Histoire et paradoxe
On a coutume d’opposer à la notion d’avant-garde, celle de Théâtre d’Art. Cette distinction se voit fondée, dans la pratique, par la différence que l’on a pu observer entre l’attitude d’un Strehler ou d’un Chéreau, par exemple, et la posture adoptée par les contestataires des années 70. À la différence des seconds, les premiers insistaient sur la nécessité de réformer le théâtre de l’intérieur, à partir de ce que la tradition proprement théâtrale offrait comme possibilités. Les metteurs en scène se revendiquant implicitement, ou explicitement, du Théâtre d’Art, entendent, aujourd’hui plus que jamais, œuvrer à une modification lente et profonde de l’acte théâtral — d’où leur méfiance particulière à l’endroit de la rupture instantanée, pour eux superficielle et éphémère.

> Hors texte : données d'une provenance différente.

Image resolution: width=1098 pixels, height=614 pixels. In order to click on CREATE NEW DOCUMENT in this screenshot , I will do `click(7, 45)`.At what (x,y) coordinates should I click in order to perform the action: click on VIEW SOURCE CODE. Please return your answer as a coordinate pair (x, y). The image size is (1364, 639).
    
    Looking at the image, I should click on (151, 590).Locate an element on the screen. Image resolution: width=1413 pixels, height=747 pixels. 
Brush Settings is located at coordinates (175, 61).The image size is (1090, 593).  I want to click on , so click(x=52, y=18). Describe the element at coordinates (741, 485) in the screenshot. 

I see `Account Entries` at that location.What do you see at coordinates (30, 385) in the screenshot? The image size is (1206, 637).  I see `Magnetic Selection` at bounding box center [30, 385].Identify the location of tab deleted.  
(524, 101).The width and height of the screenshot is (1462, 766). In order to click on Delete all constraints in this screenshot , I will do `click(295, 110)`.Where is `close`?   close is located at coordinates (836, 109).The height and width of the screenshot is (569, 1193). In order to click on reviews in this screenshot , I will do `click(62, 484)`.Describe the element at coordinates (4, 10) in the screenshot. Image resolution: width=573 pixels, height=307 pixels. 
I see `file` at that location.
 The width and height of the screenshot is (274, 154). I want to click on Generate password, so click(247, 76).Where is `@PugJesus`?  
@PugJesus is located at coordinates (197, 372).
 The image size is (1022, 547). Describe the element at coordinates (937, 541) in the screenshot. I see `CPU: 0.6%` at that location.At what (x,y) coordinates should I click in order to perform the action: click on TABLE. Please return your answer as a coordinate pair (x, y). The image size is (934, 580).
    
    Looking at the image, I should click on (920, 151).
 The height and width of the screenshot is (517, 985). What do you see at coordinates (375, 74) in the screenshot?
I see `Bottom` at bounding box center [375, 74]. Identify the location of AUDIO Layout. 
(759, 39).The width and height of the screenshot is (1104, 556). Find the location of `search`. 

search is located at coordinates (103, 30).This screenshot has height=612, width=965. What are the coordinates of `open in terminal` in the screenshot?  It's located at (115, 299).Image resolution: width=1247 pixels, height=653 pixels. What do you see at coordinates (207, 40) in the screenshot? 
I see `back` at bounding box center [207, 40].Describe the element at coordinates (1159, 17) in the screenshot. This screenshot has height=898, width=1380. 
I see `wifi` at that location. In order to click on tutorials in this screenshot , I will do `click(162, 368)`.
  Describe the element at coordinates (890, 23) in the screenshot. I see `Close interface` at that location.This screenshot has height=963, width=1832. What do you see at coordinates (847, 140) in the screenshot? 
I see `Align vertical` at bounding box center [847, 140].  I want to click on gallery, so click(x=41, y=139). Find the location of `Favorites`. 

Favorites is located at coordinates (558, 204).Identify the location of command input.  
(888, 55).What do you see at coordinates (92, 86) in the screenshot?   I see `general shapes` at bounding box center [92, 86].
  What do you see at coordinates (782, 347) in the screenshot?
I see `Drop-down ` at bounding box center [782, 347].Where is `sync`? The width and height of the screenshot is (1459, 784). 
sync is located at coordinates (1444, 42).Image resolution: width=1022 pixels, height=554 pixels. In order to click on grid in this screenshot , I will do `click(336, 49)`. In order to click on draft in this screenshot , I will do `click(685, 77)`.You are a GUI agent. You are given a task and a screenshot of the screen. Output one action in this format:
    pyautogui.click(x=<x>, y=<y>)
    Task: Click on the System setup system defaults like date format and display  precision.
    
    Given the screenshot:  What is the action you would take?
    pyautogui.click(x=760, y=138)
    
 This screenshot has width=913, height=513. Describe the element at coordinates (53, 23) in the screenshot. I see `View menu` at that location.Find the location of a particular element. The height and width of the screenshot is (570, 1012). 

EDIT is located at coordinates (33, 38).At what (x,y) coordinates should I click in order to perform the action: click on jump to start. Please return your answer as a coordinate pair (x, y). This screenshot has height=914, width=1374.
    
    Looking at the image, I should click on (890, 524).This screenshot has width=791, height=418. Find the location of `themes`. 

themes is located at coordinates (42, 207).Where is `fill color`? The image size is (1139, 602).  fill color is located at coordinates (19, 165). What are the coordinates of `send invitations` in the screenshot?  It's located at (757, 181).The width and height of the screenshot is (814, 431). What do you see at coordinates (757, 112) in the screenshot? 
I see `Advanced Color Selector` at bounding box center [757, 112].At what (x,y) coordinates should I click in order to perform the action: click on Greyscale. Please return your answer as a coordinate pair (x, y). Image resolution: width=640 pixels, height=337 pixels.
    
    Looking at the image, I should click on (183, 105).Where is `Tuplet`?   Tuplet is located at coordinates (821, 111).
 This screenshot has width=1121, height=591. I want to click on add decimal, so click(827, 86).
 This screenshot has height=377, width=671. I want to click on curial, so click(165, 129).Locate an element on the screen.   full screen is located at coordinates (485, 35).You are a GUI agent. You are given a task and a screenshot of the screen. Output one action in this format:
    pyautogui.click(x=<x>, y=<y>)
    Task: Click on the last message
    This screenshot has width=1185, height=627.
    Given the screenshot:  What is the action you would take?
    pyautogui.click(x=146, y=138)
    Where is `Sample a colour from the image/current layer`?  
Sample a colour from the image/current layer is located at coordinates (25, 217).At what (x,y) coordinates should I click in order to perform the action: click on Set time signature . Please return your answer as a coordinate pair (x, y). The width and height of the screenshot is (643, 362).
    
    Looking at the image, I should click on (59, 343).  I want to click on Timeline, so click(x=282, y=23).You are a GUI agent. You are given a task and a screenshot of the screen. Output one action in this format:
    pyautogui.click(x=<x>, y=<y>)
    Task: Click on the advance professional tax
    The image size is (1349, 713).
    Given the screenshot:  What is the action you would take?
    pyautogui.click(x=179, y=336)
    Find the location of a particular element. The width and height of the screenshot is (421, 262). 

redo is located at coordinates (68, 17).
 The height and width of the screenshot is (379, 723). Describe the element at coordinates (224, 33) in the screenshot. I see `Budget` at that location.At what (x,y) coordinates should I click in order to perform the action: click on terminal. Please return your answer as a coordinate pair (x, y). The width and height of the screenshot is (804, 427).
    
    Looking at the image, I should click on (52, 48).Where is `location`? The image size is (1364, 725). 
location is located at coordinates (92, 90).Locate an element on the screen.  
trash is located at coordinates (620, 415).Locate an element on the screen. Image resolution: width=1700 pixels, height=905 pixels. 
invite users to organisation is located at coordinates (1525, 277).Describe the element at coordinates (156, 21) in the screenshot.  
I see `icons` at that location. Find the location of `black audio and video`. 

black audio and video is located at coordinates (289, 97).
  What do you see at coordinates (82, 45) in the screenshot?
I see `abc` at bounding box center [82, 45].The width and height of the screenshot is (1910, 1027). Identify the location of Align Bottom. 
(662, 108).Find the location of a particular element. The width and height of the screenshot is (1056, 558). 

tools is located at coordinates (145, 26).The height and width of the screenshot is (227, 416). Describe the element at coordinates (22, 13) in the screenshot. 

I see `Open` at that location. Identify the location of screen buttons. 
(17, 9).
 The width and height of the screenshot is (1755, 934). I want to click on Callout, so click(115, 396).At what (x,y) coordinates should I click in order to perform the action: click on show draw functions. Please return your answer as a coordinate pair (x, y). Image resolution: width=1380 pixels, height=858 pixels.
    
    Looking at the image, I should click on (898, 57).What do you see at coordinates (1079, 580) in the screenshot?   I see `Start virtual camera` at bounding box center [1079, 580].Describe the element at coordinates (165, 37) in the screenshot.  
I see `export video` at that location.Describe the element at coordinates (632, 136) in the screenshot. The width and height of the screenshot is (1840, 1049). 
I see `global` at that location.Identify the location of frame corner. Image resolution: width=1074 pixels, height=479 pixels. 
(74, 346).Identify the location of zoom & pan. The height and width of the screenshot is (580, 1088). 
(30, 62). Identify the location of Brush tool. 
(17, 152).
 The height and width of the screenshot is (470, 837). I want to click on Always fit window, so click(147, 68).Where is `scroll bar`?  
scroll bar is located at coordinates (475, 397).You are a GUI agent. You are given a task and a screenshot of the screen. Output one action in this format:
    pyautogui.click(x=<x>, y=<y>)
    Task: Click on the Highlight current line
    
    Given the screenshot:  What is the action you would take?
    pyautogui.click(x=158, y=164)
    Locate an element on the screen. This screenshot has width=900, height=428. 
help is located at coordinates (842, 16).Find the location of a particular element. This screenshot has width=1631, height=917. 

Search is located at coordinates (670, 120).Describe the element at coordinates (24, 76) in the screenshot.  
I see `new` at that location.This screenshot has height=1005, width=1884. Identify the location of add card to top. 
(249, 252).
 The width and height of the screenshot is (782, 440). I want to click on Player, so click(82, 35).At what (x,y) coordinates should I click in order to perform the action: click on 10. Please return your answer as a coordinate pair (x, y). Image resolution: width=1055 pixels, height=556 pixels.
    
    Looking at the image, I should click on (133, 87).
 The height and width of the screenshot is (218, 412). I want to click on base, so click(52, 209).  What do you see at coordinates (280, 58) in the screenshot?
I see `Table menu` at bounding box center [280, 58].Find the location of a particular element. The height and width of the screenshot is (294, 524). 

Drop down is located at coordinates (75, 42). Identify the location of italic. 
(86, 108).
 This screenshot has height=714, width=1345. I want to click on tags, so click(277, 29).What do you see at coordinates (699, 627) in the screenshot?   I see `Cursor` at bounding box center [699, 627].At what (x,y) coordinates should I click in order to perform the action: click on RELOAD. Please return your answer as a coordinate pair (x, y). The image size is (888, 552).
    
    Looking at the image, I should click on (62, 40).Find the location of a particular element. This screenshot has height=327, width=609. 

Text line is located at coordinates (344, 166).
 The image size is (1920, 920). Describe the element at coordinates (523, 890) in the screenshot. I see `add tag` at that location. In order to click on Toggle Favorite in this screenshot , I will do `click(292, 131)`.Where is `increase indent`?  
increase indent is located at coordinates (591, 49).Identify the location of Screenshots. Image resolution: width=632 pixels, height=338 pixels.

Les raisons d’un tel découpage sont, une fois encore, historiques. Car la situation actuelle du sous-champ du théâtre est directement héritée de la révolution opérée à la fin du dix-neuvième siècle et au début du vingtième par Paul Fort, Antoine, Lugnée-Poe, Stanislavski, etc. Le metteur en scène, ce nouvel acteur social apparu alors, est, maintenant encore, au centre du jeu et des enjeux de l’univers théâtral. De même, la crise du drame dans les années 1880 – 1910, telle que l’a décrite Peter Szondi, a soulevé des interrogations qui sont encore au travail aujourd’hui : déconstruction du dialogue et du héros, monologue intérieur, épicisation de la forme dramatique, etc. C’est parce qu’elle méconnaissait, ou refusait de reconnaître, cette double problématique, que l’avantgarde des années 70 s’est, d’elle-même, disqualifiée, et qu’à l’inverse, parce qu’il reprenait en la questionnant, cette même problématique, le Nouveau Théâtre a marqué profondément, en la modifiant, l’écriture dramatique. Il semblerait donc, que l’«on n’a pas encore épuisé Les possibilités inscrites dans la grammaire de la mise en scène instituée par Antoine »5. Le temps de maturation serait, au théâtre, plus long et plus douloureux qu’ailleurs.